▶ Lo que se pide: Escribe la continuación del texto sobre el origen de la frase «¡Las mujeres y los niños primero!», empezando justo después de su última oración.

▶ Bloque de texto:
+ + + + +

¡Las mujeres y los niños primero!

Estamos acostumbrados a escuchar la expresión ¡Las mujeres y los niños primero! y de forma coloquial rápidamente la relacionamos con el hundimiento de algún barco.

El origen de dicha frase parece ser que bien pudo surgir realmente en un hundimiento, más concretamente del HMS Birkenhead, un buque de la Royal Navy Británica construido en 1845.

La madrugada del 26 de febrero de 1852, mientras navegaba frente a las costas de Ciudad del Cabo (Sudáfrica) chocó contra unas rocas, lo que hizo que comenzase a hundirse.

El barco transportaba a 490 soldados del 73º Regimiento de Infantería Británica, 25 mujeres, 31 niños y los 134 componentes de la tripulación.

+ + + + +

▶ Material proporcionado:
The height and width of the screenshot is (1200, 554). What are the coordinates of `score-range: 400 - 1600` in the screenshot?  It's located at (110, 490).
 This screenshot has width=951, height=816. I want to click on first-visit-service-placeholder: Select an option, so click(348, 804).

+ + + + +

▶ Resultado:
En el momento de la evacuación del buque, el Teniente Coronel Alexander Seton, al mando de la embarcación, ordenó que los primeros en abandonar y ocupar los dos únicos botes salvavidas de los que disponían debían de ser las mujeres y los niños.

Solo hubo 193 supervivientes.

Ningún historiador se ha negado a reconocer que ese es el más que posiblemente verdadero origen de la archifamosa frase, pero el primer uso de la frase precisa no fue hasta 1860 cuando el escritor WD O'Connor la utilizó en su novela "Harrington".